Los partidos de fútbol
La escena en la que Marcelino Bilbao estuvo más cerca de la muerte se registró cuando llevaba poco más de un mes en Mauthausen. El primer día que bajó a trabajar a la cantera del campo, uno de los lugares donde más atrocidades se cometieron, el joven vasco se saltó las rigurosas y absurdas normas del salvaje kabo por desconocimiento. Este, de nombre Otto, le propinó un golpazo tremendo en la frente con el astil de un pico que le hizo perder el conocimiento.
Ante la mirada de todos sus camaradas españoles, que no podían socorrerle si no querían llevarse otra paliza todavía peor, Marcelino, el número 4628, comenzó a desangrarse. Lo que le salvó fue el frío extremo que hacía aquella mañana: la brecha paró de verter sangre porque se había congelado. Se reincorporó como malamente pudo, se puso un trozo de tela mugriento sobre la herida y a trabajar malherido. Tardaría unas semanas en recuperarse de todo, hasta encontrar una válvula de escape en medio de la barbarie: el fútbol.
Según explica Galparsoro en el libro citando el testimonio de otro preso español, Luis Gil, el Peque, un grupo de republicanos creó un domingo de finales de 1940 o principios de 1941 una pelota con trapos, papeles, trozos de cuero y cordel. Se pusieron a jugar un partido de fútbol delante de unos barracones y en vez de ser castigados por las SS por indisciplina, los nazis terminarían por regalarles un balón en condiciones para jugar una liga interna entre los equipos polaco, austriaco, alemán y español.
Estos partidos se disputaban los domingos por la tarde, y según le recordó Marcelino a su sobrino nieto durante las entrevistas para redactar sus memorias, "en Mauthausen jugar al fútbol equivalía a poder salvar momentáneamente la vida". El vasco era un jugador de nivel, cuya popularidad aumentó en el campo por sus filigranas con el balón.

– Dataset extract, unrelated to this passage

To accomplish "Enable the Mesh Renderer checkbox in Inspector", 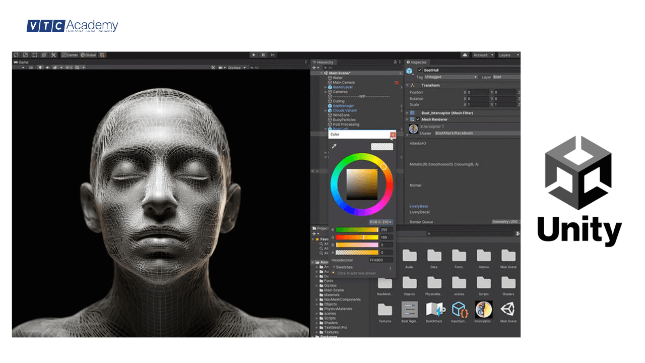I will tap(418, 119).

"Alguien podría preguntarse cómo teníamos ganas de practicar el fútbol después de haber sobrevivido a toda una terrorífica semana, trabajando esclavizados y con esporádicos desfallecimientos que nos causaba el hambre. ¡Pues menos mal que teníamos esa suerte, porque precisamente en eso radicaba el éxito de mi supervivencia hasta el momento, en ser un buen futbolista", recordaría Bilbao, que sufrió el boicot deportivo de unos "mangantes" catalanes y 'fichó' por el equipo austriaco.
Pero la mayor retribución de esta popularidad venía en forma de los contactos que se hacían y, en consecuencia, en el aumento de las probabilidades de recibir un trozo de pan extra. Marecelino, que hasta 1945 sería partícipe de las labores de resistencia de los presos españoles en el campo —aunque se muestra muy crítico con el egoísmo de los comunistas— lo tuvo claro: "De esa manera sobreviví yo también a Mauthausen, mediante el fútbol". Una historia increíble.